ORIOL ARTIGAS

 

A pocos kilómetros del Mediterráneo y de Barcelona se encuentran las viñas de Oriol Artigas y su casa familiar, uno de los pocos viñateros en la región de Alella.

El camino de Oriol no fue romántico, sino accidental: se formó como químico y, tras algunos años trabajando y aprendiendo en distintas bodegas catalanas, una cosecha cambió su rumbo. Fue entonces cuando tuvo claro que quería independizarse e instalarse en su región.

Desde 2011, su proyecto se centra en una idea precisa: rescatar y dar voz a los viejos viñedos costeros de Alella. La búsqueda de sus raíces se traduce en vinos con identidad, capaces de reinterpretar los paisajes que han formado parte de su vida. Posee un profundo conocimiento de algunas de las parcelas más antiguas e interesantes de la zona, de las cuales nacen sus etiquetas más emblemáticas.

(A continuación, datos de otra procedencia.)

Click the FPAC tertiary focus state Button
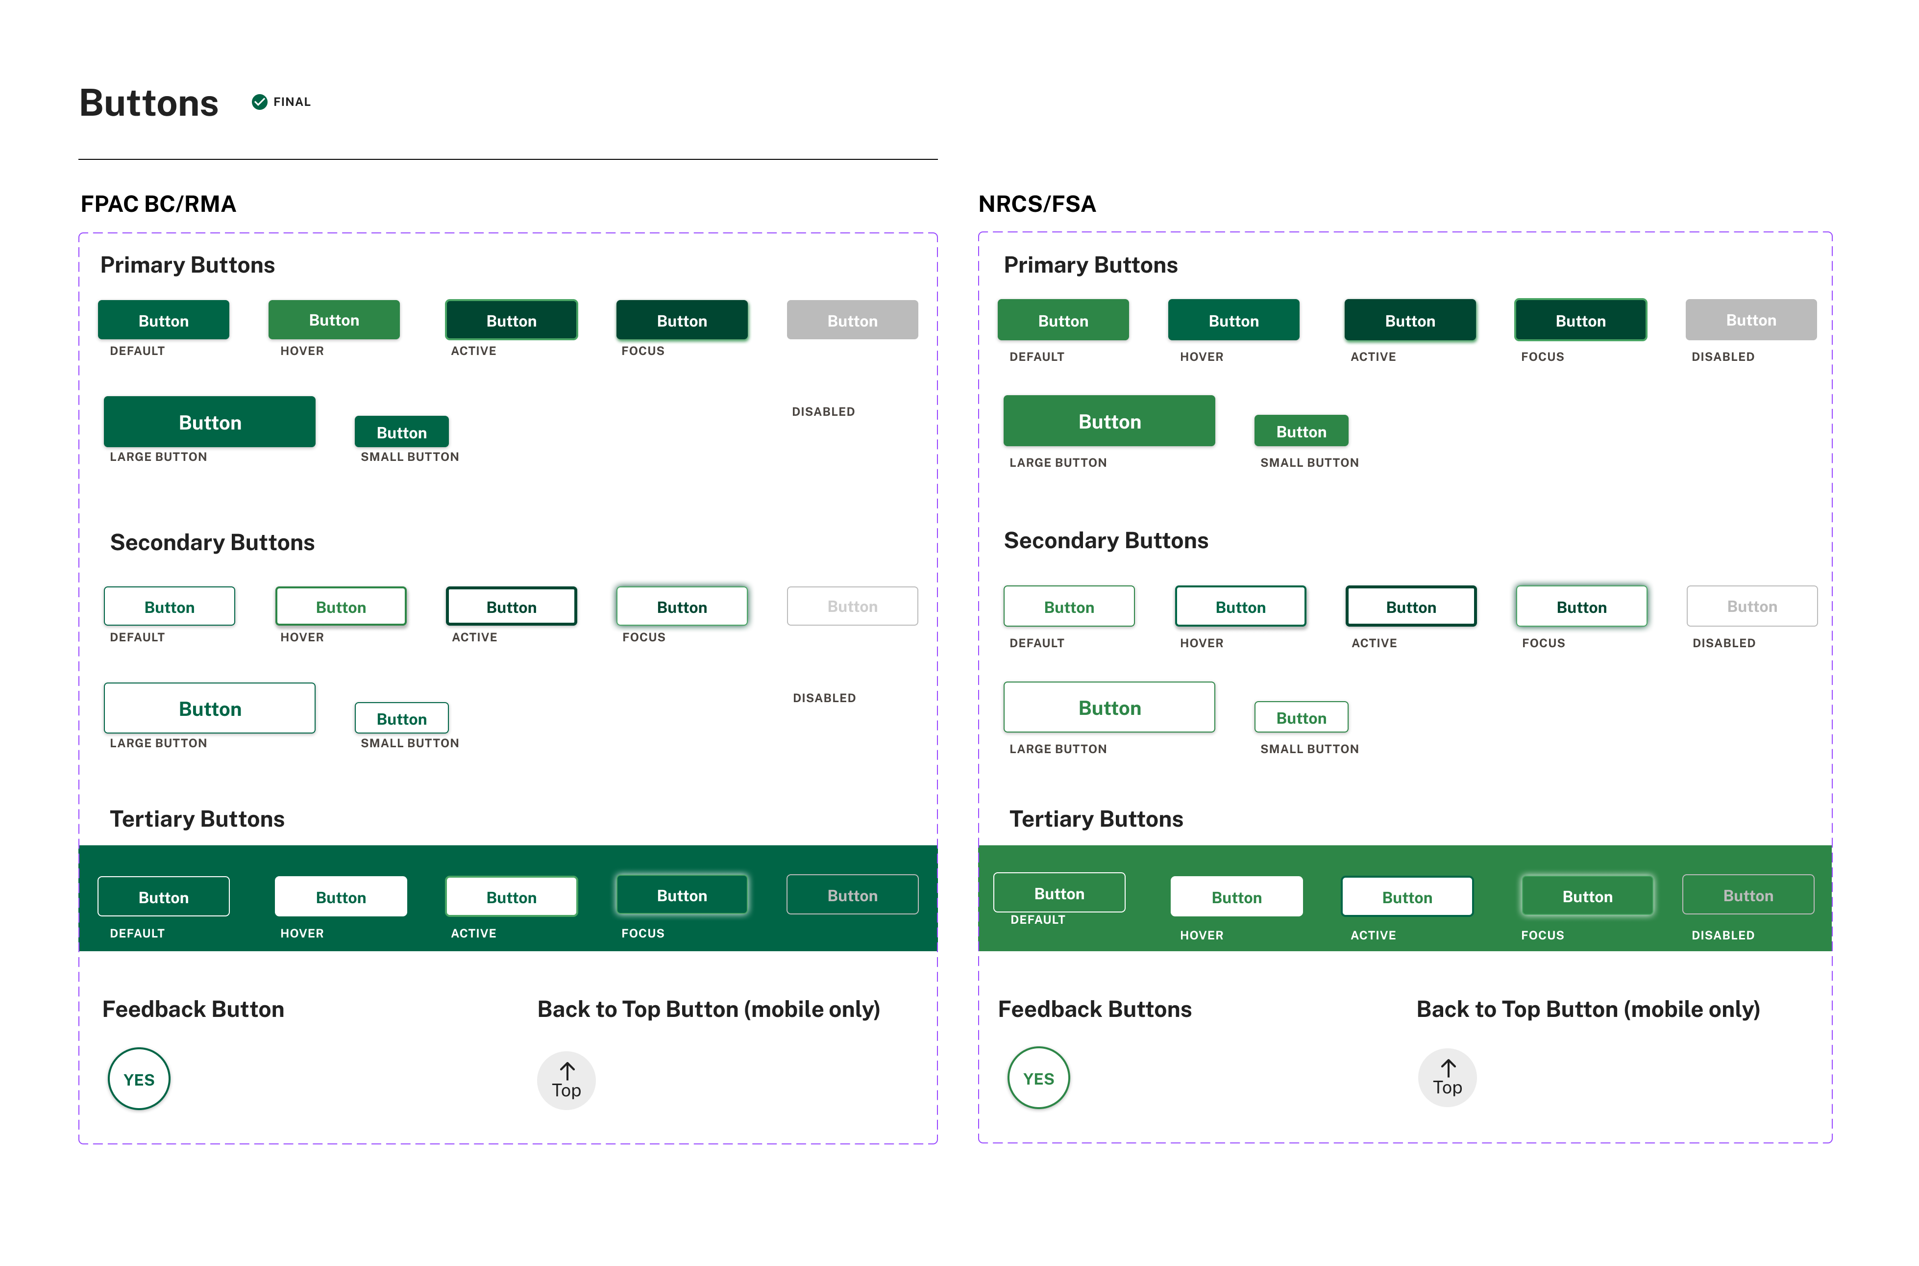The image size is (1919, 1266). [681, 895]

Hoy cultiva alrededor 12 hectáreas entre el mar y la montaña, muchas de ellas de cepas viejas sobre suelos de granito (sauló): algunas en el límite noreste de la D.O., otras orientadas al mar, otras hacia la montaña, a lo largo del territorio.

Su enfoque es radicalmente respetuoso y centrado en el terroir: agricultura orgánica con prácticas biodinámicas, trabajo guiado por el calendario lunar, mínima poda, vegetación libre entre filas y vendimias manuales. Más que intervenir, deja que el viñedo se exprese en su estado más libre posible.

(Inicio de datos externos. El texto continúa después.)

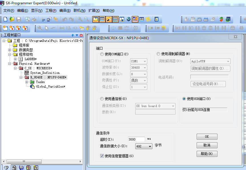Screen dimensions: 246x170
Task: Open the 联机(N) menu
Action: [x=79, y=11]
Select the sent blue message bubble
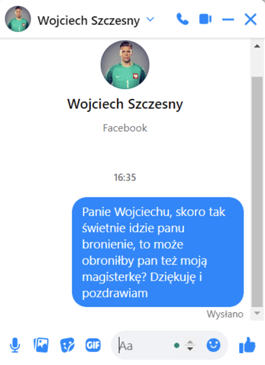The image size is (265, 365). click(x=158, y=252)
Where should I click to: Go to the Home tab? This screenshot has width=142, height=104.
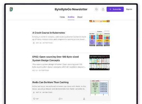click(62, 17)
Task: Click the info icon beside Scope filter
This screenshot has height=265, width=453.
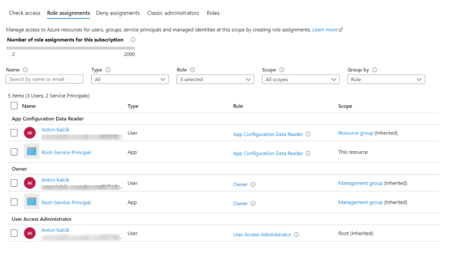Action: 282,70
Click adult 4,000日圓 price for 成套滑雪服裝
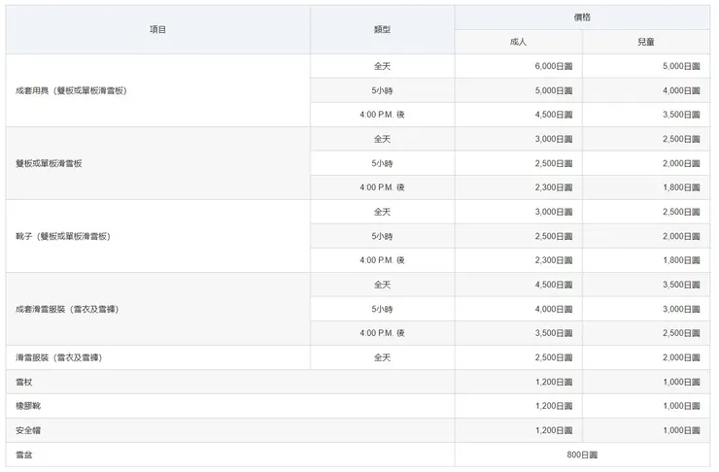This screenshot has width=719, height=472. pyautogui.click(x=553, y=309)
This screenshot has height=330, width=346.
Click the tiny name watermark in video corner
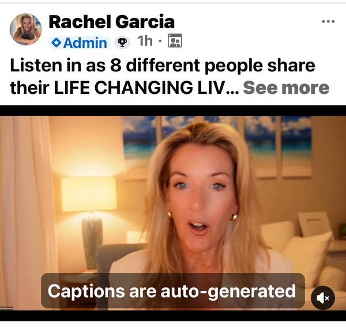6,308
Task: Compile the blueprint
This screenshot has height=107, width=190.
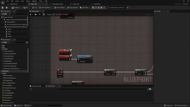Action: (x=15, y=7)
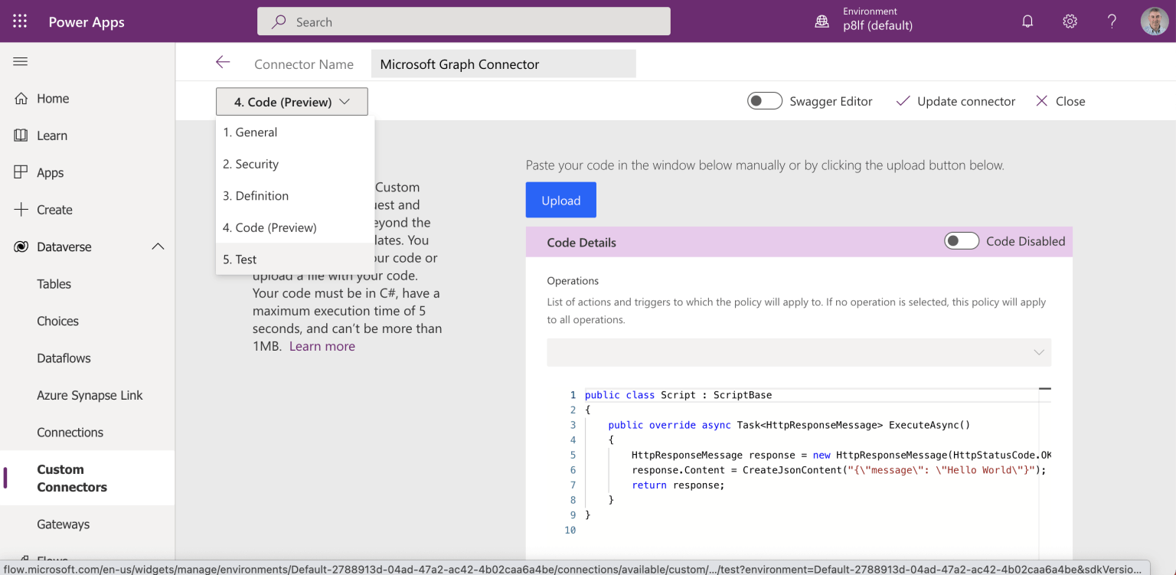Open the settings gear icon
Screen dimensions: 1176x575
coord(1070,21)
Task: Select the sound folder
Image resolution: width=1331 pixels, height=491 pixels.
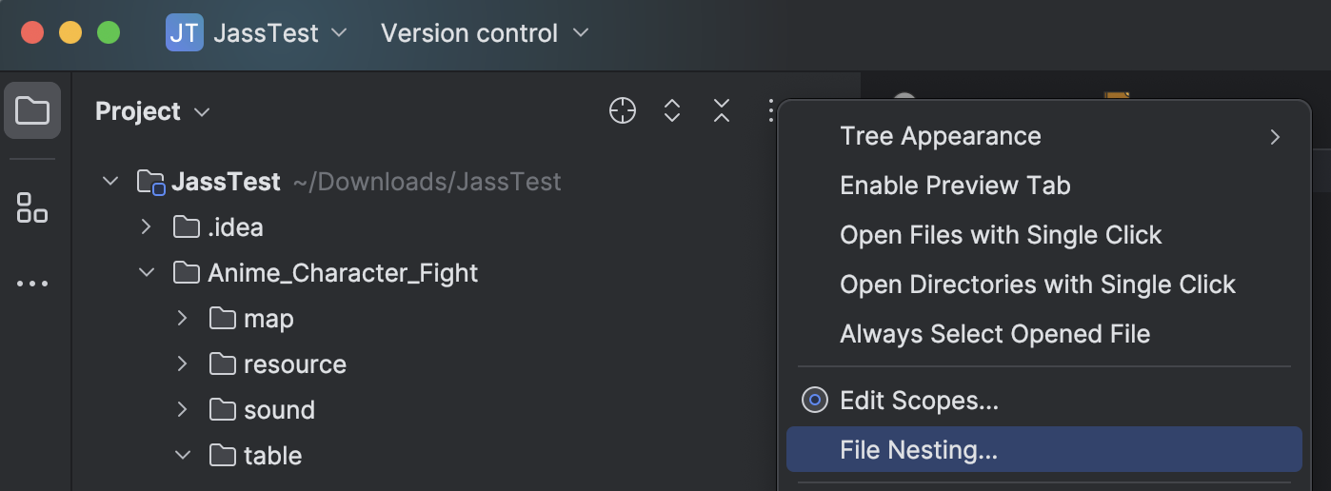Action: click(x=278, y=410)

En bodega, la coherencia es total: fermentaciones espontáneas con levaduras indígenas, sin clarificar ni filtrar, sin estabilizar, y uso de acero, ánfora y barrica neutra.

Sus vinos son únicos, marcados por el Mediterráneo y la garriga, con mucha tensión pese a su ligereza. No buscan potencia ni perfección, sino transparencia y frescura. Vinos que saben a su entorno: parcelas específicas y uvas autóctonas en su forma más honesta. Una fórmula que nos enamora.